Try to remember that we're dealing with a system here. If
designing a laptop were as simple as your mind HP's might not be such
junk, eh? Adding that second drive increases the size of the unit, increases
the weight by the weight of the drive AND the related structurual components,
and increases power consumption by the 1.5-4 watts (7-15%) the drive itself
uses and ALSO by the need to drive the system fan harder because of the
extra heat and even because the CPU does extra work managing I/O for the
dumb SATA RAID controller.
And for what benefit? RAID 1 only protects you from the unlikely
event that one drive fails AND you need to keep working RIGHT THEN *AND* the
dumb raid controller is actually capable of booting from the "spare" drive.
You can't do any really useful level of raid unless you're willing to equip
your "laptop" with a little five disc array...
>
>Nah mate, you're not thinking. Most of these machines, especially the
>Alienware, use RAID 0, striping, for added speed, not for data security.
You can say that again. RAID 0 was a hack that worked around small
existing drive capacities. There's simply no reason to accept the increased
risk in a modern world.
>I/O is the biggest bottleneck facing PCs, especially laptops, so using
>RAID 0 is one effective (if expensive) way to improve it.
Lol. Hey, "mate", you won't see signifcant subjective performance
improvements unless
- The workload on your little super-laptop is heavily disc I/O
based. I suppose that as long as we're playing make-believe we could
pretend that you're running a portable SAP installation...
- Your little SATA controller is actually capable of correctly
chunking and re-ordering requests.
- You've spent some time looking at your workload and calculating
proper stripe and block sizes.
>They're high-end machines and the market for machines like that is largely
>composed of gamers.
Gamers do things because they look cool or sound cool. Or do
those glowing LED's in the fan hubs also increase performance?
>You're right, you don't understand. SSDs are available at >200GB sizes and
>are now at least as reliable as mechanical HDDs.
200GB is tiny by today's storage standards. 2.5" sata drives
are already available in 640GB capacities for around $100 US. Be a while
before ssd can match that.
>
>It might pay to just comment on things that you understand.
Out of the mouths of babes and poseurs.
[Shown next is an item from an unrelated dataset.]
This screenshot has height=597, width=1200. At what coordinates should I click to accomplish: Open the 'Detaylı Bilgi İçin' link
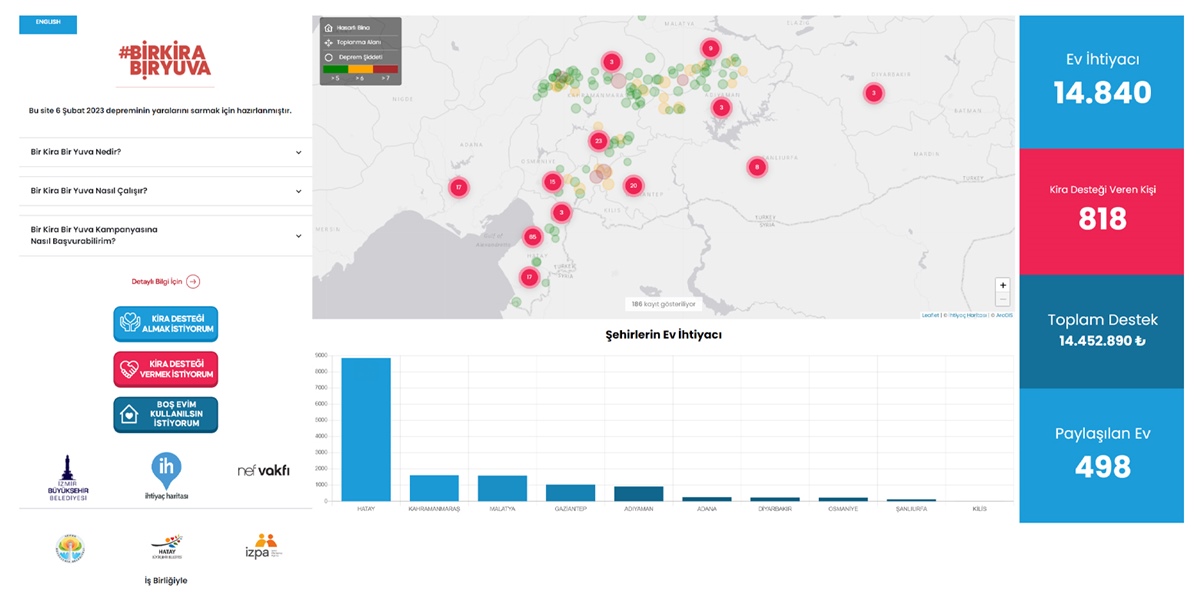165,282
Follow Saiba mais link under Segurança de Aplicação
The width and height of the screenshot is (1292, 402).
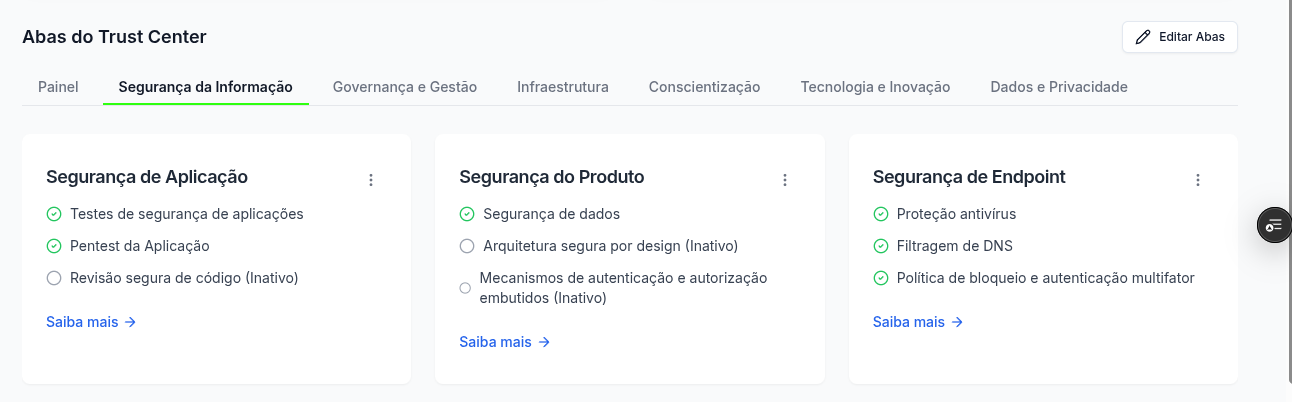click(91, 322)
If you knew ten percent
of what you pretend to you'd know just enough to be dangerous, kid.
Most people I know have changed from big bulky desktops and all their
attendant cables and peripherals to laptops simply because a) They take up
less space and are tidier and b) they use significantly less electicity.
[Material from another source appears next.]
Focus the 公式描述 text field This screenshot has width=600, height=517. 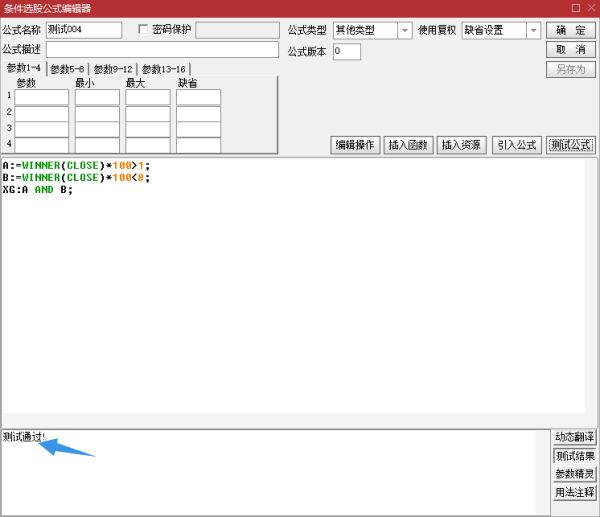(x=162, y=50)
Several that I know of never leave the desk they're unpacked on.
*That* is why some of these 'desktop replacement' laptops are being made.
People simply don't want half a cubic metre of space taken up with ugly
looking components with cables eveywhere. (I'm talking home PC use here.
Also I'm seeing a trend away from a single, central desktop with several
user accounts to a low-cost laptop each.)
It's obvious that things are different in your world but I notice yet
another thread here today "Battery in or out?". We get at least one of those
a month and it usually goes on for half of the month. The simple fact is
most 'laptops' spend most of their time on desks. Should we re-name them?
> For
> instance, let's look at another of your assinine comments.
>
>>> No, really, think about it: extra weight and lots of extra power
>>
>> 100 grammes and 2 Watts? Seriously, you call that "lots"?
>
> Try to remember that we're dealing with a system here. If
> designing a laptop were as simple as your mind HP's might not be such
> junk, eh? Adding that second drive increases the size of the unit,
> increases the weight by the weight of the drive AND the related
> structurual components, and increases power consumption by the 1.5-4
> watts (7-15%) the drive itself uses and ALSO by the need to drive the
> system fan harder because of the extra heat and even because the CPU
> does extra work managing I/O for the dumb SATA RAID controller.
Most fans aren't (directly) influenced by the HDD temp, in fact I'm yet to
see a laptop that has airflow around the HDD. Most laptops (other than
netbooks) have so much CPU power that running a RAID array wouldn't use 5%
of one core.
You say an extra HDD could use *up to* 15% more power and state 1.5 - 4W?
That's 26W for the whole machine. You do realise that the machines that are
equipped with second/third HDDs that I linked to likely use 26W for the
display alone? Also, these 17" display machines are hardly designed to be
very mobile. They're designed for the use I mentioned above. A nice tidy,
all-in-one package to fit in an office, bedroom or dorm room.
> And for what benefit? RAID 1 only protects you from the unlikely
> event that one drive fails AND you need to keep working RIGHT THEN
> *AND* the dumb raid controller is actually capable of booting from
> the "spare" drive. You can't do any really useful level of raid
> unless you're willing to equip your "laptop" with a little five disc
> array...
Missing the point completely there I see. I did mention I believe that Raid
1 was an unlikely use?
>> Nah mate, you're not thinking. Most of these machines, especially the
>> Alienware, use RAID 0, striping, for added speed, not for data
>> security.
>
> You can say that again. RAID 0 was a hack that worked around small
> existing drive capacities. There's simply no reason to accept the
> increased risk in a modern world.
The "increased risk" is in fact not much more than having a single drive and
having it fail.
>> I/O is the biggest bottleneck facing PCs, especially laptops, so
>> using
>> RAID 0 is one effective (if expensive) way to improve it.
>
> Lol. Hey, "mate", you won't see signifcant subjective performance
> improvements unless
>
> - The workload on your little super-laptop is heavily disc I/O
> based. I suppose that as long as we're playing make-believe we could
> pretend that you're running a portable SAP installation...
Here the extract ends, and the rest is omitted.